Source: Mrs Beeton's Book of Household Management (1861)
This is a carrot-forward soup built on two principles: a deep, flavoured stock and the complete breakdown of the vegetable into silk. The route you take depends on whether you have time for the full infusion method or need speed.
Start with your stock. If building from scratch, use beef or mutton bones with water, onion halves (unpeeled, for colour), and the turnip cut into chunks. Simmer hard — not a timid bubble but a rolling simmering, which drives the emulsification of collagen and fat into the liquid. Three hours is the minimum; four is better. Skim the surface for the first twenty minutes to remove the grey foam that clouds the broth. Strain through muslin. You should have roughly two quarts of clean, slightly gelatinous liquid.
Peel and slice the carrots into thin rounds, no thicker than 3mm — thickness matters because it governs whether you finish in 45 minutes or two hours. Melt the butter in a heavy-bottomed pot and add the carrots without browning. The butter should coat them; maintain a gentle heat, stirring occasionally. The carrots will release their own liquid and begin to soften. After 40 minutes, they should collapse slightly under a wooden spoon — this is your signal to pour in the strained stock.

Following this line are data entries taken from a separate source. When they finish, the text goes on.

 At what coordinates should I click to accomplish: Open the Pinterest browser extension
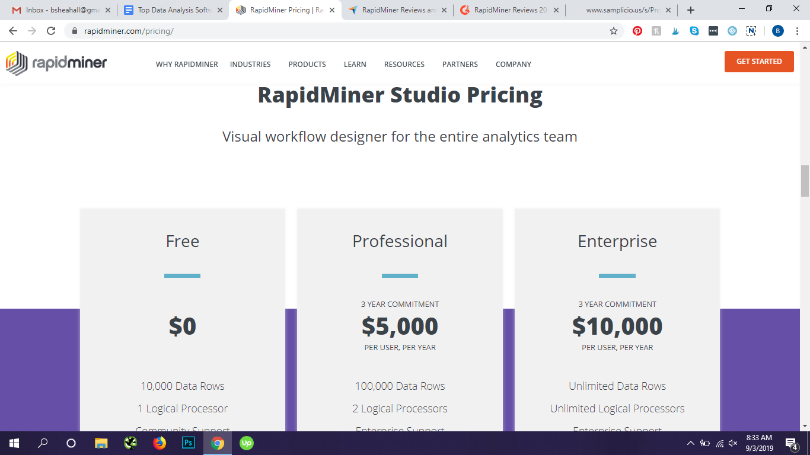pos(637,31)
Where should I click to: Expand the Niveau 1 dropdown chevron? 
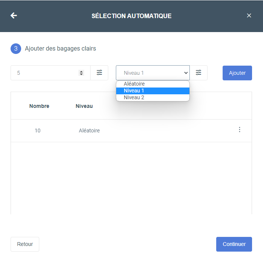pos(186,73)
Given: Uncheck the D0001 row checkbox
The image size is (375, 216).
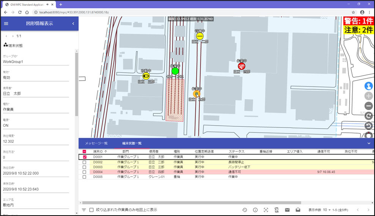Looking at the screenshot, I should [84, 157].
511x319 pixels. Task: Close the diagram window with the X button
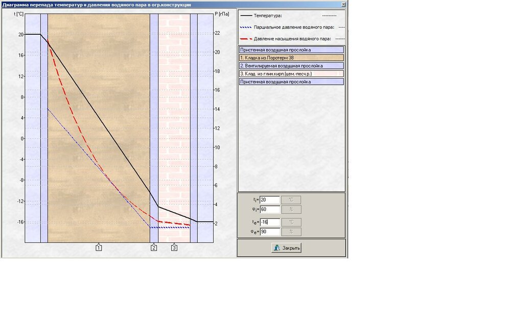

Simmer until the carrot pieces disintegrate when pressed against the side of the pot. This usually takes another 30 to 40 minutes. You're not aiming for "tender"; you're aiming for complete breakdown.
Pass the entire contents through a fine sieve or food mill, using the back of a ladle to force the softened carrot through. The result is a thick puree. Return it to the pot, thin with a splash more stock if it's denser than single cream, and bring to a simmer. Season with salt, white pepper, and cayenne — start with a pinch of cayenne and taste; it's hot. Skim any butter that rises to the surface. Serve immediately, as hot as the bowl will bear.